For the past week I have been extracting notices of death from this newspaper. The unique aspect is that the paper was a Black/Negro/Colored newspaper, so the vast majority of local news articles were about Blacks in Tulsa. At least that is what one would think.
This paper served ALL of northeast Oklahoma and had regular "correspondent" columsn with local news from McAlester, Bartlesville, Okmulgee, Claremore, Boley, Sapulpa, Coweta, and many other towns in Oklahoma.
Most of the death notices simply contain the person's name, death date, perhaps a relationship, date and location of the funeral, and the name of the undertaker/funeral home. BUT...a great source for Tulsans not likely recorded elsewhere.
In all, I was able to find 288 different death notices from 1913 through the end of 1919. Only a few are for the prominent in the community. Many are for infants and those murdered. Many others are from correspondent columns from across northeast Oklahoma or for the Greenwood neighborhood and Gurley Addition in Tulsa.
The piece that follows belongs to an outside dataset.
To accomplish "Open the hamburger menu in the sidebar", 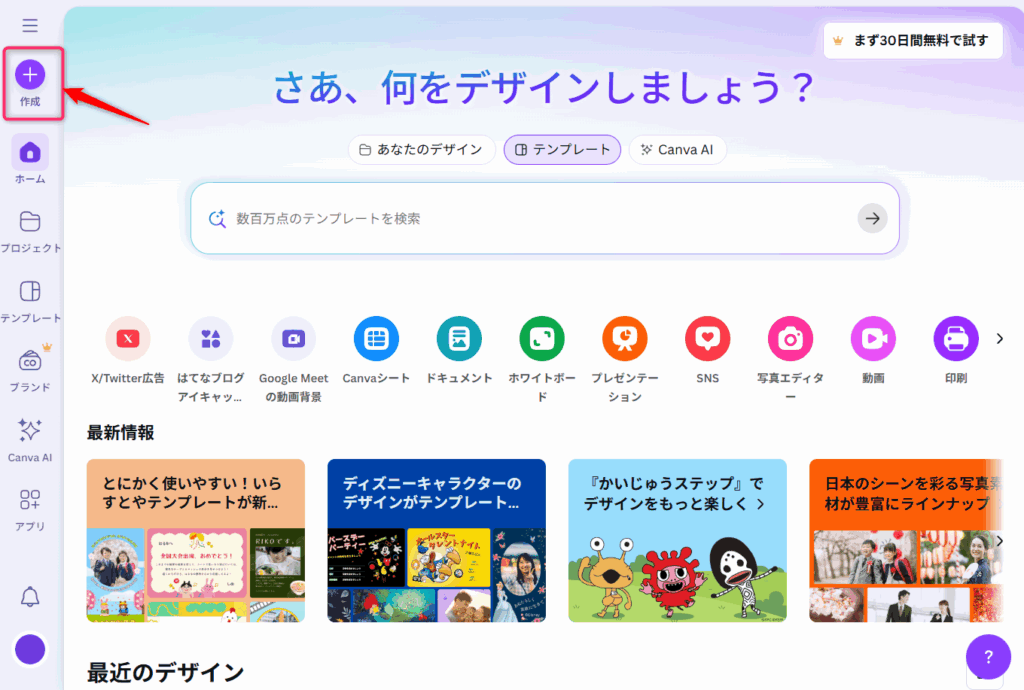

The search "engine" on Chronicling America leaves much to be desired. In one case I was searching for all occurrences of the word "funeral". It brought up a page with the word funeral highlighted within a death notice. But it failed to recognize the word "funeral" in the headline for another death entry on the same page. So I'm sure I missed many death notices, but that will be the case for all papers I search on-line.
Also added to the index this week are pre1920 burials in Riverside Cemetery at Mangum OK, Fairview Cemetery at Tuttle, and more entries from Oklahoma's Confederate Pension Index cards.